═════ Document passage

NanoTDB is a tiny time-series database that runs directly on small computers like Raspberry Pi. It collects measurements from sensors, stores them efficiently on disk, and automatically creates summary statistics (like hourly averages) so queries are fast. Users interact through either a simple web interface or command-line tools. The database is designed to be crash-safe and requires no external services—it just stores data in plain files on your device.

How It Works

1
🏠 You have a project with sensors

Maybe it's a Raspberry Pi monitoring temperature around your house, or an IoT gateway collecting data from factory machines.

2
📦 You install NanoTDB on your device

You download and run a small program that creates a data folder. Everything stays on your device—no cloud, no accounts.

3
🔌 Your sensors start sending readings

Each sensor sends its measurements in simple text format: 'sensors/temp.office 21.5' with a timestamp. NanoTDB receives them automatically.

4
Automatic summaries are created

While you sleep, NanoTDB quietly builds hourly and daily summaries—finding the minimum, maximum, and average temperatures so you don't have to crunch millions of numbers later.

══════════

→ **Written exercise 1**: According to the NanoTDB description, what format does each sensor use to send its measurements?
The NanoTDB description and the records come from unrelated sources.

═════ Record excerpts

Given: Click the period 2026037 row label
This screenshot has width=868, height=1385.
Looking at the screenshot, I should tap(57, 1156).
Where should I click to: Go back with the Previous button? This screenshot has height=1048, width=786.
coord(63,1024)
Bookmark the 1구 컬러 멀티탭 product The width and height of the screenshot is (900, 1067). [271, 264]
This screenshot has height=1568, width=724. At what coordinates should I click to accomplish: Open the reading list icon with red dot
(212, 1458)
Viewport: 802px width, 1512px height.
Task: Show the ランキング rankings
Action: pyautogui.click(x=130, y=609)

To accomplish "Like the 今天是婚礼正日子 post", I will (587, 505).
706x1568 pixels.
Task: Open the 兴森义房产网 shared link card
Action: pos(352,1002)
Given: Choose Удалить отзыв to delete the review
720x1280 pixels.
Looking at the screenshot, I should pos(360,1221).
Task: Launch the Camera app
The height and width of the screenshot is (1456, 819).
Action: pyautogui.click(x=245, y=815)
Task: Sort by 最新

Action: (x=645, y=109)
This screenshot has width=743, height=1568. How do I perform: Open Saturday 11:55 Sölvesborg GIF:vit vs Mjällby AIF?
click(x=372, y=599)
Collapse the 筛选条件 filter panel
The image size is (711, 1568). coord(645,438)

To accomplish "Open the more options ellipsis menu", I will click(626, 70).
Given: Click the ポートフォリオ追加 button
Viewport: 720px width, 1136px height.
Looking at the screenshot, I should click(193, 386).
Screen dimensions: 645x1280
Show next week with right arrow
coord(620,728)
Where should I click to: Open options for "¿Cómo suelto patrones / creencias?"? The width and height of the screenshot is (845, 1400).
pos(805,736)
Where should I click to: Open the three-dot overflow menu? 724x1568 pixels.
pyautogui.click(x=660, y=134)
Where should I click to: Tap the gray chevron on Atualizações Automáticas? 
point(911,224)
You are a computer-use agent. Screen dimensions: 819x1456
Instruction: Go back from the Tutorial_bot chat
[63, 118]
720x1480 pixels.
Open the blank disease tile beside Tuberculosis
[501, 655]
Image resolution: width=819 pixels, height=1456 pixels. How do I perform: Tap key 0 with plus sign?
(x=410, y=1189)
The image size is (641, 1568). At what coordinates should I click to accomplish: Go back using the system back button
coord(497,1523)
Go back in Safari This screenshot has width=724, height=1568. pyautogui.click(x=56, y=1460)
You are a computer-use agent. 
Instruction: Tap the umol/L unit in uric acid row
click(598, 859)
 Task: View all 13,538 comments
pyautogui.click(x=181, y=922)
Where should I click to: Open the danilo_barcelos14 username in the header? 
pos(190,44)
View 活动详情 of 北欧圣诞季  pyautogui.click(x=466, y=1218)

══════════

→ **Written exercise 2**: Please take the part of the records that runs from the line containing "You are a computer-use agent. Screen" through their end and write it out again, substituting "Command" for "Instruction" and leaving everything else unchanged.

→ **Correct result 1**: A simple text format, such as 'sensors/temp.office 21.5', with a timestamp.

→ **Correct result 2**:
You are a computer-use agent. Screen dimensions: 819x1456
Command: Go back from the Tutorial_bot chat
[63, 118]
720x1480 pixels.
Open the blank disease tile beside Tuberculosis
[501, 655]
Image resolution: width=819 pixels, height=1456 pixels. How do I perform: Tap key 0 with plus sign?
(x=410, y=1189)
The image size is (641, 1568). At what coordinates should I click to accomplish: Go back using the system back button
coord(497,1523)
Go back in Safari This screenshot has width=724, height=1568. pyautogui.click(x=56, y=1460)
You are a computer-use agent. 
Command: Tap the umol/L unit in uric acid row
click(598, 859)
 Task: View all 13,538 comments
pyautogui.click(x=181, y=922)
Where should I click to: Open the danilo_barcelos14 username in the header? 
pos(190,44)
View 活动详情 of 北欧圣诞季  pyautogui.click(x=466, y=1218)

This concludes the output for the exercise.